There's more to that but it brings up a family issue which no one should give a rats about.  I'm curious, however, how someone could experience more of a typical American life than someone else.  I suppose McCain's career in government and vast wealth and privilege would exclude him from the category of typical, but what about Obama?  Seems like his life–school on scholarship, etc.,–is fairly typical of a vast number Americans.  But besides, how would having an even more hyperbolically typical American life constitute a qualification for the most unique job in the country?

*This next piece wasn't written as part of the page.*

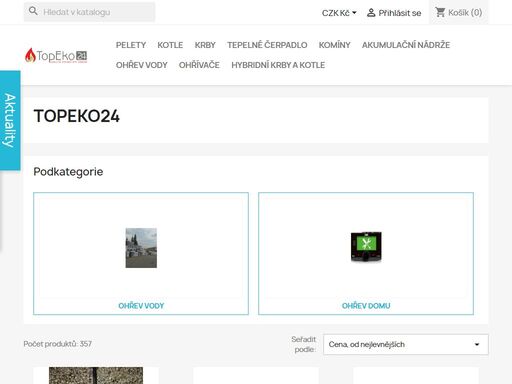
Task: Open the Aktuality side tab
Action: (x=10, y=120)
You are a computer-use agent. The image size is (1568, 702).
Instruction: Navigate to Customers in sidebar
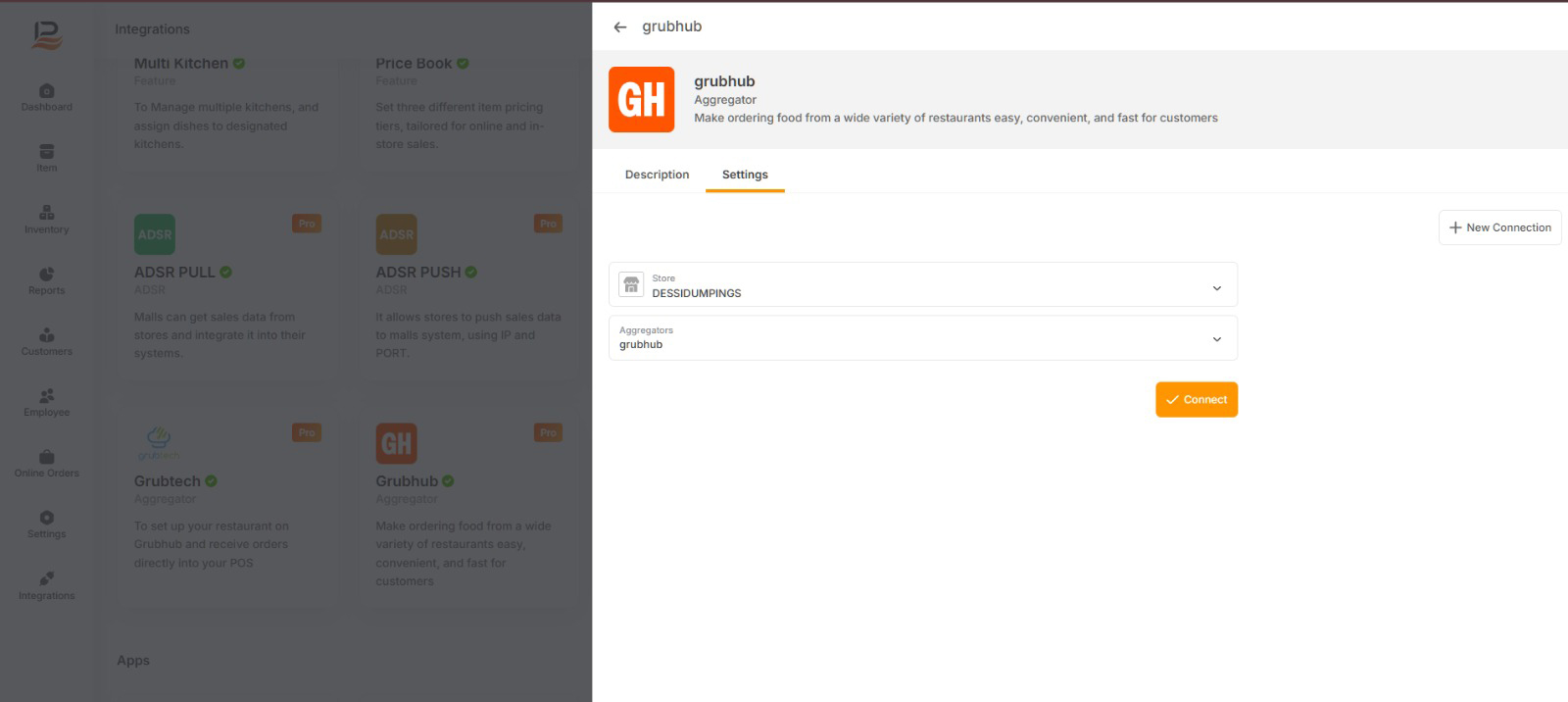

Update, I think this commenter on Crooked Timber aptly captures the issue (the comment regards Harriet Mier's nomination to the Supreme Court)–via Sadly, No!

We’ll get hit again

William Safire must not have cable TV, internet, or newspaper delivery wherever he is spending is retirement.  He writes:

“Don’t tell me that Democrats won’t defend this country,” he cried angrily. “Don’t tell me that Democrats won’t keep us safe.” Who’s telling him that? By escalating criticism, he knocked down a straw man, the oldest speechifying trick in the book. He promised to “restore our moral standing” (shades of Jimmy Carter) “so that America is once more the last, best hope for” (Lincoln wrote of) “all who are called to the cause of freedom” (shades of George W. Bush). But does he apply that idealist “cause of freedom” to the invaded Georgians? He didn’t say.

You have absolutely got to be kidding me.  Who is telling him that?  That claim–that Democrats won't defend you–has been the cornerstone of the right's argument against the Democrats for seven years–made in various forms by nearly every one of their intellectual and political superstars.

But he's right.  It is a straw man. 

L’etranger

After eight years of a President who, at the time he was elected, had barely held a full-time job, who not only knew little about anything but didn't care or didn't think his ignorance was a vice, who had not volunteered for anything (not to mention the war he supported), and whose greatest achievement at the time of his election was quitting drinking, Barack Obama, Democratic candidate for President of the United States and a person of myriad and well-documented achievements, cannot with a straight face be called an unknown or mysterious quantity.  But alas, Charles Krauthammer will say anything:

The oddity of this convention is that its central figure is the ultimate self-made man, a dazzling mysterious Gatsby. The palpable apprehension is that the anointed is a stranger — a deeply engaging, elegant, brilliant stranger with whom the Democrats had a torrid affair. Having slowly woken up, they see the ring and wonder who exactly they married last night.  

A quickie marriage after an 18-month courtship?  Not exactly.

 

The Manchurian Pundit

Put this in the department of specious comparisons.  David Brooks seems to be in China, where he personally interviewed some of the survivors of the devastating earthquake that struck Sichuan province.  He concludes:

These were weird, unnerving interviews, and I don’t pretend to understand what’s going on in the minds of people who have suffered such blows and remained so optimistic. All I can imagine is that the history of this province has given these people a stripped-down, pragmatic mentality: Move on or go crazy. Don’t dwell. Look to the positive. Fix what needs fixing. Work together.

I don’t know if it’s emotionally sustainable or even healthy, but it raises at least one interesting question. When you compare these people to the emotional Sturm und Drang over lesser things on reality TV, you do wonder if we Americans are a nation of whiners.

I guess I could imagine more.  Maybe the (still authoritarian) Chinese government's press handlers really know what they're doing.  Not only did Brooks buy their story, he advanced it by comparing it to the worst American TV culture has to offer.  I'll never look at Big Brother the same way again.

*I changed "totalitarian" to "authoritarian" because it seems more accurate.